American pastor and university administrator

Dino J. Pedrone is the former President of Davis College. He served as Senior Pastor of New Testament Baptist Church in the South Florida from 1995 to 2009. He oversaw New Testament Baptist Church's two locations and its two schools Dade Christian School and the Master's Academy. He was also President of the Florida Association of Christian Colleges and Schools (FACCS) and its parent organization, the International Association of Christian Colleges and Schools. Pedrone became the ninth president of Davis College in July 2008 and served in that capacity for a decade until 2018. He is the author of 16 books and booklets including Directions, the Family Life Devotional booklet, Hope Grows In Winter, and Looking Ahead. He founded and edited the Life at School Christian Journal produced by FACCS. His radio ministry included “The Bible Speaks”, which reportedly reached a quarter of the English-speaking world, “Timely Truths”, which could be heard throughout South Florida, and “The Caring Place", which could be heard in South Florida as well. His television ministry included “The Open Door Hour” and “The Bible Speaks”. He and his wife Bobbi have four grown children and two grandchildren.

==Early life==
Pedrone received his Bachelor of Theology from Evangelical Bible College, his Doctor of Theology from Clarksville School of Theology, and his Doctor of Ministry from Luther Rice Seminary. He began to serve in ministry in 1967 and served as Senior Pastor of The Open Door Church in Chambersburg, PA until 1995.

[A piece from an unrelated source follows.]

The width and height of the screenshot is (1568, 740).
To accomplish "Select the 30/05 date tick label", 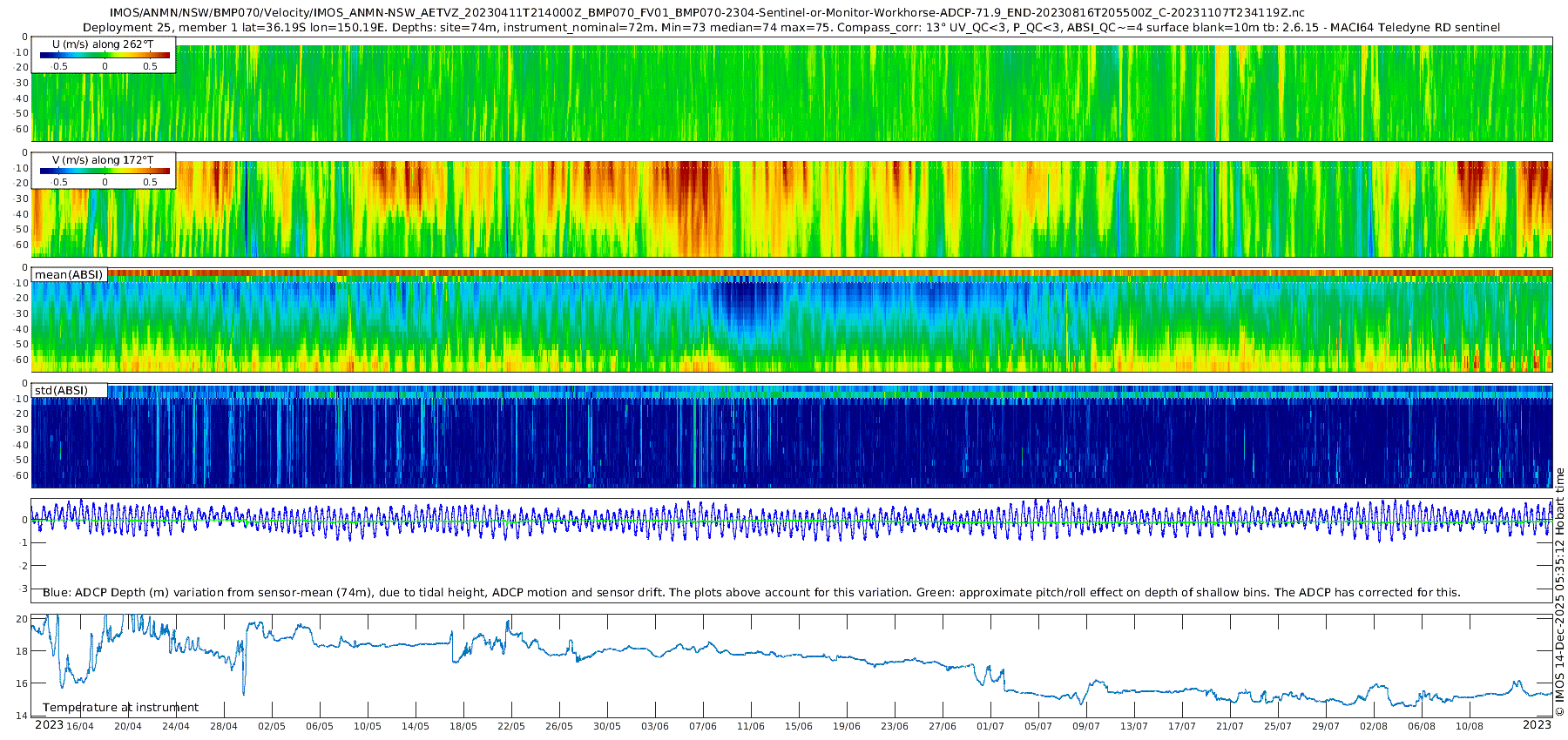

==Davis College Presidency==

On November 22, 2009, Dino Pedrone preached his final message and resigned from being Senior Pastor of New Testament Baptist Church where he had pastored since 1995 to assume the role of full-time role of president of Davis College. In 2009, he moved to Binghamton, New York, and served as president of Davis College until 2018.

==Bibliography==
- True I.D. (2008)
- What In The World Is God Doing (2009)
- He Must Be The One (2011)
- Mentoring the Next Generation (2012)
- The Influence of Peter (2012)
- God Is Doing Something Even When You Don't Know It (2014)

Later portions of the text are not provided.